Please count how many lines in the entries below contain "Choose" and reply with the figure alone.

[Saved data entries]
[Start of section]

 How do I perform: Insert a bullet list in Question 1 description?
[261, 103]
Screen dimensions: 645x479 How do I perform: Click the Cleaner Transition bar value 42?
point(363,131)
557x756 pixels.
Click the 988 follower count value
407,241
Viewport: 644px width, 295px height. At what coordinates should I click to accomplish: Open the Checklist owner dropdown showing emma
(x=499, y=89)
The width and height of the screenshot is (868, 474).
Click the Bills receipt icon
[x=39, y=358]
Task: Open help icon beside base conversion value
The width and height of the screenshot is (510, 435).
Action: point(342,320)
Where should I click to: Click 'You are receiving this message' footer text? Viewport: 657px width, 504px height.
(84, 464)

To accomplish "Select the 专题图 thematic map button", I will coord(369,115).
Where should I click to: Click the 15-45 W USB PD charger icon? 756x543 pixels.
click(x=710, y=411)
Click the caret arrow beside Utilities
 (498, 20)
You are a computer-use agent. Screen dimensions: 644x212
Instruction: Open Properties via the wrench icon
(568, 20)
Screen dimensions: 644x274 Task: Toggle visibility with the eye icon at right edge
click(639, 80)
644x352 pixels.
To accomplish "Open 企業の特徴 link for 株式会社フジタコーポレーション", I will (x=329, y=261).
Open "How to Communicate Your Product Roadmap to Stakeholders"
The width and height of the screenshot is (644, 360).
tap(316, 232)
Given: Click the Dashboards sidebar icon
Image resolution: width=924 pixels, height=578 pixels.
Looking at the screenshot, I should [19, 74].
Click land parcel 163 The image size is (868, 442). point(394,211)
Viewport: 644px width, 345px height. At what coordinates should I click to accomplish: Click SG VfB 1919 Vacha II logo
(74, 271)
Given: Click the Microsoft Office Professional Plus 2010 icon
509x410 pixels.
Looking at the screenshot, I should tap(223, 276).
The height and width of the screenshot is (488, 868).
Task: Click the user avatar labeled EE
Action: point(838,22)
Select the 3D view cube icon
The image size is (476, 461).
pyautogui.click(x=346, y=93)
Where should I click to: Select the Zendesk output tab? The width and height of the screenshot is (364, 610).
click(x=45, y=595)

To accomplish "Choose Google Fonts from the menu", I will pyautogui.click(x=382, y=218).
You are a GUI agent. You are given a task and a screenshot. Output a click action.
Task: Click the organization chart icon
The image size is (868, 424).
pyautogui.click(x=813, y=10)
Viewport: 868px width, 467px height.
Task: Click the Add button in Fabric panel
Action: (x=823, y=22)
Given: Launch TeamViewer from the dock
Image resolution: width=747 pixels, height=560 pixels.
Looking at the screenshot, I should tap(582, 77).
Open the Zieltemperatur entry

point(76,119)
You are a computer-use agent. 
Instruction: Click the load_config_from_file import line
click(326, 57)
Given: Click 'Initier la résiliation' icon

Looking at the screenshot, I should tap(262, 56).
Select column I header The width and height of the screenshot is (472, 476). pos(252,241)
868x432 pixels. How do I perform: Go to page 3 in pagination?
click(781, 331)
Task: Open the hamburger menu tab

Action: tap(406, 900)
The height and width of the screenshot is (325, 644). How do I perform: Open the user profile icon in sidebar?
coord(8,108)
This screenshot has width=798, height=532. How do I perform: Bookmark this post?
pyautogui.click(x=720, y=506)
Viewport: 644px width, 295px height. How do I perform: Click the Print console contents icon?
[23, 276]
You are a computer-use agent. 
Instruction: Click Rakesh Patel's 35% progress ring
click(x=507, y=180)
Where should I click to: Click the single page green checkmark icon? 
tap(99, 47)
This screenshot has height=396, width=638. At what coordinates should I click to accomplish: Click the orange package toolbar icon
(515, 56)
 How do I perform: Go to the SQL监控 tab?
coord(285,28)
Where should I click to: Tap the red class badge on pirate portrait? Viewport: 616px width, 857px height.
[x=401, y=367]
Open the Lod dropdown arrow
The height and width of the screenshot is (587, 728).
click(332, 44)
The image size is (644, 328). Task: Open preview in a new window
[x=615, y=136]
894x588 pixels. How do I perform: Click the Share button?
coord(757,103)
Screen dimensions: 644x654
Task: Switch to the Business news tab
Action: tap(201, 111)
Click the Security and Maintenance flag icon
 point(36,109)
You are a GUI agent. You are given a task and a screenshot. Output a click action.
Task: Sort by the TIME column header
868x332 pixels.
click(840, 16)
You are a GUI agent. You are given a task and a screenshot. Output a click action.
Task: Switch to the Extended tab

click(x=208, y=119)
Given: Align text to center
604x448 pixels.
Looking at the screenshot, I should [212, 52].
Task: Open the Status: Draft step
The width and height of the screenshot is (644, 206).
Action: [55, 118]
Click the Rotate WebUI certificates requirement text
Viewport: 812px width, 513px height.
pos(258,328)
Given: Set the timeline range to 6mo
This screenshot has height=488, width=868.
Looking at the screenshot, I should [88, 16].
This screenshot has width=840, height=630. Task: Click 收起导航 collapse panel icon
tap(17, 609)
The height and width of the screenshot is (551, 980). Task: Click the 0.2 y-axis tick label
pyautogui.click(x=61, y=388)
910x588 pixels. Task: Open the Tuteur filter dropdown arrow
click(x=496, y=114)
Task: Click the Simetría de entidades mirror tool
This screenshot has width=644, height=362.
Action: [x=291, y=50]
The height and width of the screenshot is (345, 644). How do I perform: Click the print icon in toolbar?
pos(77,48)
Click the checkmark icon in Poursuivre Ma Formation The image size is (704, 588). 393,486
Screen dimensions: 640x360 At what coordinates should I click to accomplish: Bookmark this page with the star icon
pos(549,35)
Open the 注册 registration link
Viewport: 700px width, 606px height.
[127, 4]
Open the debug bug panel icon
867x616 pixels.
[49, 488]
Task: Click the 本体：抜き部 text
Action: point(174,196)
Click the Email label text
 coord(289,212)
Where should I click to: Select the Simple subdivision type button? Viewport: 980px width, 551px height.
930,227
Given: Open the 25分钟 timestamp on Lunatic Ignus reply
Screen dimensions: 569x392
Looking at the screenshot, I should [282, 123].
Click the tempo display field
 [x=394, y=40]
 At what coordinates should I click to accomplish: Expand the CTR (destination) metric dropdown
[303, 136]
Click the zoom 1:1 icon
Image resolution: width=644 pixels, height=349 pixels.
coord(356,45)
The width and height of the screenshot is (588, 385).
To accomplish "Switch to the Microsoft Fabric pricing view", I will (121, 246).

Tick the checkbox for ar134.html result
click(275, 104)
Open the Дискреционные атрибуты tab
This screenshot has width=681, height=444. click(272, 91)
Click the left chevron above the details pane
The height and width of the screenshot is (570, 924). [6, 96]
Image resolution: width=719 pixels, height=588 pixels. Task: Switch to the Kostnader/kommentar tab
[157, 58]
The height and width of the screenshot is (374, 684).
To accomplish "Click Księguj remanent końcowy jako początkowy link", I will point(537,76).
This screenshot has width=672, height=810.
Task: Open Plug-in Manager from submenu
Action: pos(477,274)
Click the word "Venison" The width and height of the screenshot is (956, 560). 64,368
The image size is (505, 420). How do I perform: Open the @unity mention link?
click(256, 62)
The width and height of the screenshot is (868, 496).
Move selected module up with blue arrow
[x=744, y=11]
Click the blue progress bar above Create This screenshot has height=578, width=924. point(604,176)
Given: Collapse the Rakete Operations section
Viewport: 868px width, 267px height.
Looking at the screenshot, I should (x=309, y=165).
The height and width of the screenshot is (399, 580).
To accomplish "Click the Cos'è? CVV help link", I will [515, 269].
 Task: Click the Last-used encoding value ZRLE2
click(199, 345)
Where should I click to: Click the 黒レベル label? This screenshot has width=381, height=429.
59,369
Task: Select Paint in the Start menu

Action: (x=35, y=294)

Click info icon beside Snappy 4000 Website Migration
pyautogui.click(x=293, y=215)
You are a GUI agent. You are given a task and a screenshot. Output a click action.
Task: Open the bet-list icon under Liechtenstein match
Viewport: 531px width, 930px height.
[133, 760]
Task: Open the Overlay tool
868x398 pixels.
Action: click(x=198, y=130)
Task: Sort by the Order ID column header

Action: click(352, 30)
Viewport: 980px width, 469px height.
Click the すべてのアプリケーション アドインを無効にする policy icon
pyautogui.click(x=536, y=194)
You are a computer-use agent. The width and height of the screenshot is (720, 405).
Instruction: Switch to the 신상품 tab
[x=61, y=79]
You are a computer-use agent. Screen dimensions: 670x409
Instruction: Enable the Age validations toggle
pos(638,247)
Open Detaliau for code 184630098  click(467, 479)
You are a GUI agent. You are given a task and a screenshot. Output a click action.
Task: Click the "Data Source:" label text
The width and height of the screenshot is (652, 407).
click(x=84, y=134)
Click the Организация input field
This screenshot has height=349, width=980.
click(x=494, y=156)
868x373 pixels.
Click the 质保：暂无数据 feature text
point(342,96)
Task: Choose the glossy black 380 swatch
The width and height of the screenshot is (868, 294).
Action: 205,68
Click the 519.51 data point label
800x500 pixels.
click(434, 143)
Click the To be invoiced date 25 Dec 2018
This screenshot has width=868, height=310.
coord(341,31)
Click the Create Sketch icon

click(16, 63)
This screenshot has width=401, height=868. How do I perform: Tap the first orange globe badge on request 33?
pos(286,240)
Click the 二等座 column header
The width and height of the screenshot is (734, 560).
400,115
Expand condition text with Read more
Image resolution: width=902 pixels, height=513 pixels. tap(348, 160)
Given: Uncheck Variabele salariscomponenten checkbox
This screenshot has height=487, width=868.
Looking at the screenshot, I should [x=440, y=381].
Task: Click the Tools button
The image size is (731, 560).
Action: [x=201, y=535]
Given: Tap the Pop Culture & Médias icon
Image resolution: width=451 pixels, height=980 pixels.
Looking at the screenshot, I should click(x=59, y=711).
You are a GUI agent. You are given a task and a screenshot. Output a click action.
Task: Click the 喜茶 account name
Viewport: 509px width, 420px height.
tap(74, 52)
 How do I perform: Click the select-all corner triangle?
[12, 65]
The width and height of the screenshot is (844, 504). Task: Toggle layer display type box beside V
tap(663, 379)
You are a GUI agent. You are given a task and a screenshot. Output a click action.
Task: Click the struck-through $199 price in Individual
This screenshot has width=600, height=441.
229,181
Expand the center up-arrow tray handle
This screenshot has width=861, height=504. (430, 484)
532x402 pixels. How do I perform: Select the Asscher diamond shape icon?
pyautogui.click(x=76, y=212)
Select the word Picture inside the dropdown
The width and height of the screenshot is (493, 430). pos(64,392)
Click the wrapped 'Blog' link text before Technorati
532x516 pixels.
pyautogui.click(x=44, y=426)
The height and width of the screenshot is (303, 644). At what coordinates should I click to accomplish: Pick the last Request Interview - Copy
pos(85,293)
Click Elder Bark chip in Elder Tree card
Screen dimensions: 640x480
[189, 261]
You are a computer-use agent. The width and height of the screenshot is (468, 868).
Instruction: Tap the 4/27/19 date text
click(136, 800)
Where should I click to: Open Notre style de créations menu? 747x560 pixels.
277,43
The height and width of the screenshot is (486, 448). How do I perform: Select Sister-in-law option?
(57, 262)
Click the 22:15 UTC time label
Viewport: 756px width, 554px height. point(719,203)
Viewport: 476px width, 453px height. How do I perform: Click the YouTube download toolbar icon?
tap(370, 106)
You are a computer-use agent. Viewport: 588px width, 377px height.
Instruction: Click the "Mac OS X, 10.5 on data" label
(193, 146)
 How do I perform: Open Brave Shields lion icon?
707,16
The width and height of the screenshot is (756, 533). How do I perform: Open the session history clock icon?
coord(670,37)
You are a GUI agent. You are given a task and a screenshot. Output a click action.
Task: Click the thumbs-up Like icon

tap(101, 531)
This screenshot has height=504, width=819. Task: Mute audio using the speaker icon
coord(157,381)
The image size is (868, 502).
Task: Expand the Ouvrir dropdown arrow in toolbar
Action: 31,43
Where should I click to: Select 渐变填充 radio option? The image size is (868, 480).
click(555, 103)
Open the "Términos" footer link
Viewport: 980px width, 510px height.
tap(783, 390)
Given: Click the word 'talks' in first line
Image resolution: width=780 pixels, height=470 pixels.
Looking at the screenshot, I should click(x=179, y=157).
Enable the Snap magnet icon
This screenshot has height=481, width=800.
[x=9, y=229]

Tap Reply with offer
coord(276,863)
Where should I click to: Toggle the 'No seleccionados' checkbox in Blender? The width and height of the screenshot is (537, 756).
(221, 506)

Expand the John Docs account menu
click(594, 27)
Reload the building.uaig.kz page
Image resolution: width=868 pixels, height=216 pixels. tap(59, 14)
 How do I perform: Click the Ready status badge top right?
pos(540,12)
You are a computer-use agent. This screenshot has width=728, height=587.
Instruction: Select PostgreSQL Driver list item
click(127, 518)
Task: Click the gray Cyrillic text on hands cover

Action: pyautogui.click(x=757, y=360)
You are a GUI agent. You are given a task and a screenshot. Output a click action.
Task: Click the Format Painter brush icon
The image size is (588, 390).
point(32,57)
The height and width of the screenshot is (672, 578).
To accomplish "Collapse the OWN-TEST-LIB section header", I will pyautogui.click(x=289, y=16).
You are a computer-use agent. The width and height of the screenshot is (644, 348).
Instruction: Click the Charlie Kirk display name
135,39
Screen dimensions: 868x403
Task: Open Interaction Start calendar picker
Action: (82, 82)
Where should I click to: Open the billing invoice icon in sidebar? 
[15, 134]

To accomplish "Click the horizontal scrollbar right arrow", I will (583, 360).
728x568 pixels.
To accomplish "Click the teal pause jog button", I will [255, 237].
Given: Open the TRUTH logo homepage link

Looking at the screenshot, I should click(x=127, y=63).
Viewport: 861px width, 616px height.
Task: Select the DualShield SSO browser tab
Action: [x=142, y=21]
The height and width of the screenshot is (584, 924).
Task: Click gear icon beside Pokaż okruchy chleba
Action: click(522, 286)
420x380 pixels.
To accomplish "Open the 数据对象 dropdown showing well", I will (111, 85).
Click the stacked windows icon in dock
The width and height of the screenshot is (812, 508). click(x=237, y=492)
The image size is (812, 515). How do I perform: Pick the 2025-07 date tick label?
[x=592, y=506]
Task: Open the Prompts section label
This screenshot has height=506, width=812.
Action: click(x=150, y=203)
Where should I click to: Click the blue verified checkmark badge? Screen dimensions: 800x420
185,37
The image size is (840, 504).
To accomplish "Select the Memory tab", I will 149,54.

[End of section]

• **SOLUTION**
2